The trial is the result of decades of research that originated in Australia, says plastic surgeon Michael Wagels, a key member of the research team and clinical director with the Herston Biofabrication Institute.
"It's not the kind of thing that we could necessarily have done 20 or 30 years ago when the [dissolvable stitching] product was first available because the 3D printing technology simply didn't exist," he said.
Professor Wagels was also part of a team that performed a similar trial on patients with pectus excavatum — a common congenital chest issue where part of a person's breastbone is sunken into their chest.
The success of that study has provided him with hope for this one.
"This is what we would call a bio-fabricated approach to the problem of breast replacement," he said.
"We're trying to achieve … something that is so innately part of the patient that it ultimately disappears, and what's left is the patient themselves, or their own tissue," he said.
At the moment, the custom-made scaffolds have to be made in Germany, because Australia does not have a medical grade 3D printing facility.
However, the experts hope medical advances like this one will soon change that.
Plastic surgeon Mark Ashton, a past president of the Australian Society of Plastic Surgeons, said the research was exciting work that made him proud to be Australian.

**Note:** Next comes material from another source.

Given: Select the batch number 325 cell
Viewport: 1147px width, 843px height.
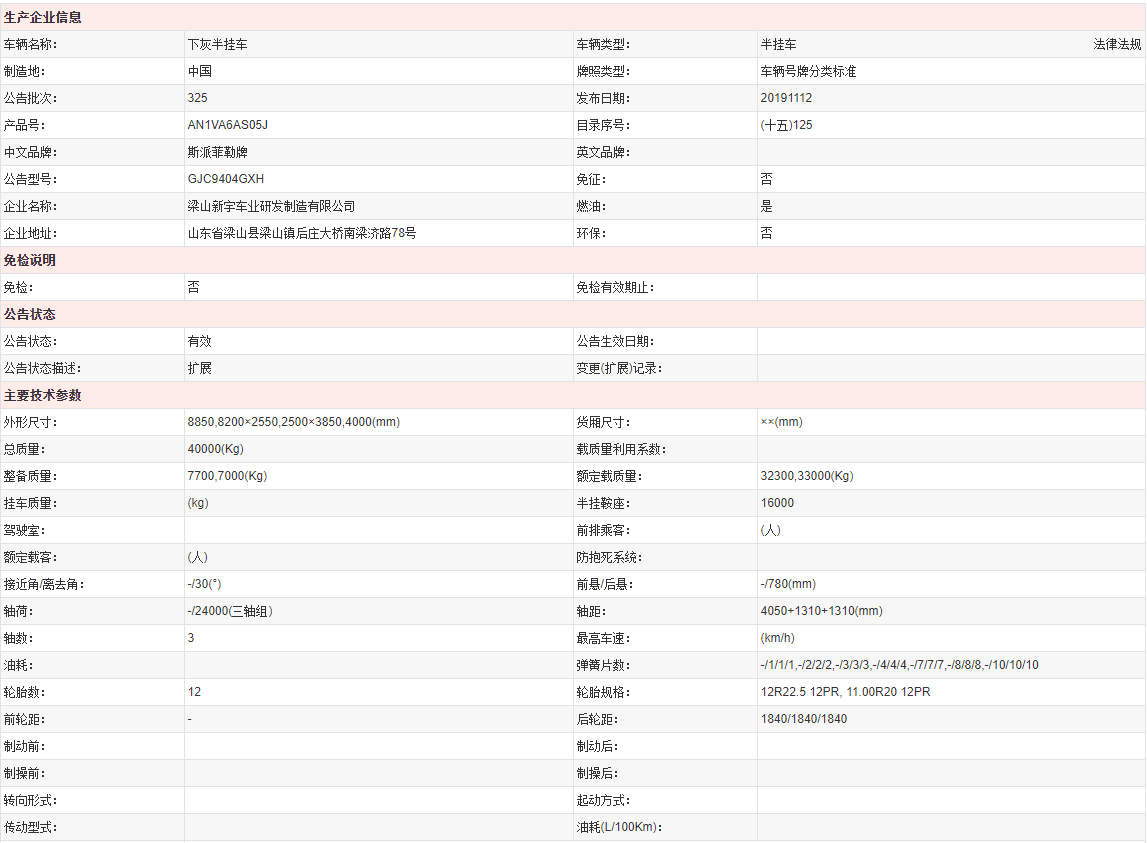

"This is people thinking literally outside of the square, thinking laterally," said Professor Ashton, who was not involved in this trial.
"It's taken tissue engineering and 3D printing to develop a shape that actually mirrors and individually matches the patient's defect."
Though, fat grafting or inserting the scaffold into an area that has undergone radiation therapy will be much more difficult and will need to be carefully considered, he cautioned.
Deciding on what your chest will look like after a mastectomy is a deeply personal choice. For some women, it is taken out of their hands. 
Professor Ashton sees a bright future for the technology in other applications.
"It also has wide-ranging implications in hidden neck cancer or jaw defects," he said. 
"It has implications in road trauma and people who've had motorbike accidents and lost tissue in their lower limbs or other parts of their body.
"Anywhere where we do lose tissue and we are looking to try and replace that tissue, then this has enormous potential. 
"I think we are seeing the start of a new paradigm, a new series of procedures and operations which really developed around this technology."